## Supplied passage
[Start of Attachment]

Norovirus at the Olympics Brings Food Safety Center Stage

Written by Emily Dumas

The highly contagious winter stomach bug, norovirus, has hit the Olympic Village in Pyeongchang. With the Olympics set to start this week, hundreds of staff members are being quarantined to their rooms to be tested for the virus and prevent the spread of the illness to the athletes and other individuals in the village. The security staff who are now in quarantine, are being replaced by 900 military personnel until the outbreak has passed.

What is Norovirus?

Norovirus, as explained by the Mayo Clinic, “is highly contagious and commonly spread through food or water that is contaminated during preparation or contaminated surfaces. You can also be infected through close contact with an infected person.” Symptoms of norovirus include nausea, vomiting, diarrhea, fatigue, and fever. The virus spreads like wildfire, and once exposed, symptoms begin within 12-48 hours.

Food Safety Risk

Not only is it spread by direct contact, which is a major concern for those in the Olympic Village but norovirus is commonly spread through food. When food is improperly handled, prepared by someone who is infected, or there aren’t strong employee policies in place, there is a risk of norovirus spreading. Think of the Chipotle incidents that have happened throughout recent years - hundreds of Chipotle customers contracted norovirus, and the Chipotle brand suffered immensely. This was due to improper sanitization and due to a lack of strong employee guidelines. Employees showed up to work sick which in turn infected their customers.

[End of Attachment]

## Extracted records

[Start of Attachment]

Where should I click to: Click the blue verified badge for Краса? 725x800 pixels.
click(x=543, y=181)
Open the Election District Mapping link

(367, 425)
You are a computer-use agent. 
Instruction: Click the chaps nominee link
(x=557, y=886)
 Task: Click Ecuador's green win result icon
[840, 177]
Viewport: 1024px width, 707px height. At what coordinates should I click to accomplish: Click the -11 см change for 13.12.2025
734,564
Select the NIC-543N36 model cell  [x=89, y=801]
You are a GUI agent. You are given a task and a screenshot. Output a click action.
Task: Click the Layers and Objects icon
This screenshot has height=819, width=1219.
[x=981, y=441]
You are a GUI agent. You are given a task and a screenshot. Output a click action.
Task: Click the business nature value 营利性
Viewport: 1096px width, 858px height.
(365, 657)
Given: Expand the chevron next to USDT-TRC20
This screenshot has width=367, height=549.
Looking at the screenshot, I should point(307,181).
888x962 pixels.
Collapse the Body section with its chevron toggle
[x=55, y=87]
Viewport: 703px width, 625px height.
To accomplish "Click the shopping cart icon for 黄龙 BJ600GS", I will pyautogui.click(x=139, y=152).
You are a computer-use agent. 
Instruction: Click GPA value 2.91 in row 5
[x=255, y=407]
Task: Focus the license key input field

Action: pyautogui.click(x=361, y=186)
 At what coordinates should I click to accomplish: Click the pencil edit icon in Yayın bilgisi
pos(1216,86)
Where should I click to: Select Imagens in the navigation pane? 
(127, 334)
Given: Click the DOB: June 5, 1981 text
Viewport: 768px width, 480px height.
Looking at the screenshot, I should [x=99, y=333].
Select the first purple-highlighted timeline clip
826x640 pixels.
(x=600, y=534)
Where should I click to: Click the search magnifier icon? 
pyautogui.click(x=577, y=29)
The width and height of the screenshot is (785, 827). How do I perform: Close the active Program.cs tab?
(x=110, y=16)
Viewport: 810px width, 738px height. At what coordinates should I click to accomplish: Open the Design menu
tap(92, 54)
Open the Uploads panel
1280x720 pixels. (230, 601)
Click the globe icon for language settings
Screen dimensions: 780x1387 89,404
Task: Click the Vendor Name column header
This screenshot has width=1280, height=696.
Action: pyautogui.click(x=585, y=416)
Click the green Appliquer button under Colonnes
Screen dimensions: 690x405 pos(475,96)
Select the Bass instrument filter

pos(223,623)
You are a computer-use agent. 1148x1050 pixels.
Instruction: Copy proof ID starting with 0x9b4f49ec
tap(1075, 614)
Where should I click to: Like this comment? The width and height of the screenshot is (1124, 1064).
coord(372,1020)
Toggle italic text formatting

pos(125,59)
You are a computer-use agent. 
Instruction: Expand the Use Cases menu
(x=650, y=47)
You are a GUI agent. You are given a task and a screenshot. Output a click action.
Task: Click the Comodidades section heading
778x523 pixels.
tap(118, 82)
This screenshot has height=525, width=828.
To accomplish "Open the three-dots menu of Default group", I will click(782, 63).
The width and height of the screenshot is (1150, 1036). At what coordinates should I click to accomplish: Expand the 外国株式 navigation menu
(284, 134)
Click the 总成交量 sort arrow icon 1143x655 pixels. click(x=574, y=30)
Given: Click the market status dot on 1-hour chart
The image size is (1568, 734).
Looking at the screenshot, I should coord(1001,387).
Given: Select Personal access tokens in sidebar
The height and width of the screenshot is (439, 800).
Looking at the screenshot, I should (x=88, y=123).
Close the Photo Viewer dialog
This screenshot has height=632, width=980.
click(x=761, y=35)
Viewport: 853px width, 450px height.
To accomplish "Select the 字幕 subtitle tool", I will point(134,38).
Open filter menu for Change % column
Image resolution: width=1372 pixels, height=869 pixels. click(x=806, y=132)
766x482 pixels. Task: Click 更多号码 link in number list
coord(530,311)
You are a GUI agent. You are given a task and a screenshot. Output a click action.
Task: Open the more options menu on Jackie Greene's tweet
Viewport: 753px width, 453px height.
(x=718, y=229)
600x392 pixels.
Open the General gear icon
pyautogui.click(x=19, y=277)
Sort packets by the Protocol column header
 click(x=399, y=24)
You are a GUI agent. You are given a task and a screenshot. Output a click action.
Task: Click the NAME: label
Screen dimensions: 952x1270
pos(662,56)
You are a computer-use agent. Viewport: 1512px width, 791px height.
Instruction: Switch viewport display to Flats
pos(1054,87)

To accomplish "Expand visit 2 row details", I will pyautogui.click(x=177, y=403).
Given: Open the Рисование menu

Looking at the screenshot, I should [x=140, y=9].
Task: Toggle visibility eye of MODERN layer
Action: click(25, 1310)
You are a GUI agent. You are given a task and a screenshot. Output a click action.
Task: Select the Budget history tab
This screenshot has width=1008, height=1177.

[End of Attachment]

## Required action A
Answer these from the norovirus article, each on its own line:
(i) How many military personnel are filling in for the quarantined security staff?
(ii) How soon after exposure do symptoms begin?
(iii) What did Chipotle employees do that in turn infected their customers?
## Required action B
Carry on the article about norovirus at the Olympics, picking up after its last sentence.

## Exercise result A
(i) 900
(ii) Within 12-48 hours
(iii) They showed up to work sick.

## Exercise result B
Luckily, the water used for cooking and consumption at the Olympic Village has been tested for norovirus, and the results returned negative. When the dining facilities open on Friday, hygiene inspections will be conducted to be sure there is no norovirus present in common areas. Even still, quarantining potentially infected individuals is the safest and most effective solution to keep the virus under control.

What Can We Learn?

Although this isn’t directly a food safety disaster, it’s still an issue of public health. Norovirus is one of the most common illnesses spread via human contact, and a common epicenter of the virus is a restaurant or highly populated areas. To prevent the spread of norovirus, follow these tips:

  1. Wash your hands and ensure that all employees wash their hands before returning to work.
  2. Have strict hygiene rules in place. Ensure that all surfaces and tools are being disinfected properly.
  3. Don’t allow employees to work if they are presenting symptoms of norovirus, or any illness. Create a flexible policy and don’t penalize employees who call out sick.
  4. Enforce all food safety rules and regulations to prevent the spread of preventable illnesses.